■ **The task**
Return the line that has "You are a GUI" and all lines below it through the last, exactly as they stand; omit pictures.

■ **The input**
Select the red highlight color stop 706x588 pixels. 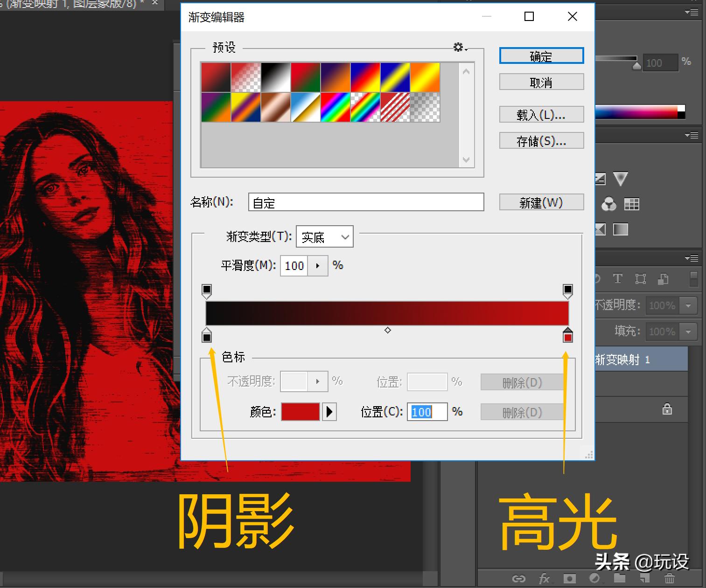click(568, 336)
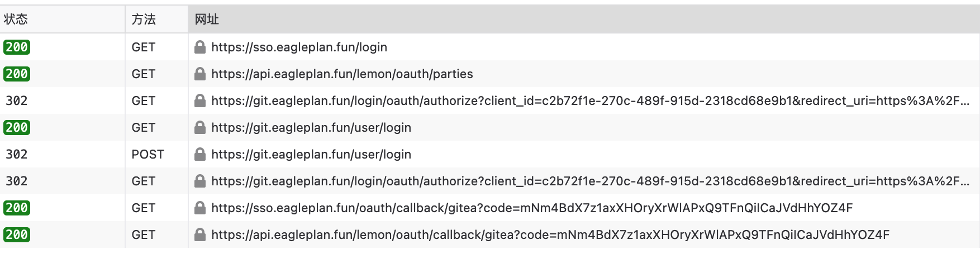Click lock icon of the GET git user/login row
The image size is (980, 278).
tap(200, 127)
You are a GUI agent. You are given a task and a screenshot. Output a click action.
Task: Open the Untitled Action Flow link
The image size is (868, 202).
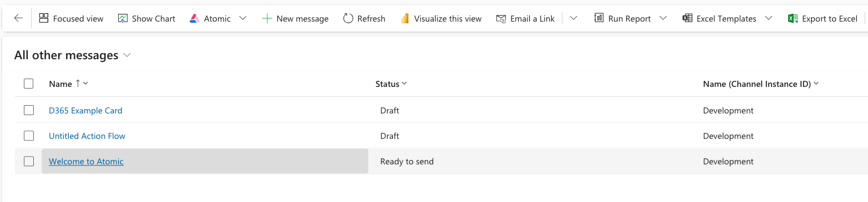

■ **Output**
You are a GUI agent. You are given a task and a screenshot. Output a click action.
Task: Open the Untitled Action Flow link
The image size is (868, 202).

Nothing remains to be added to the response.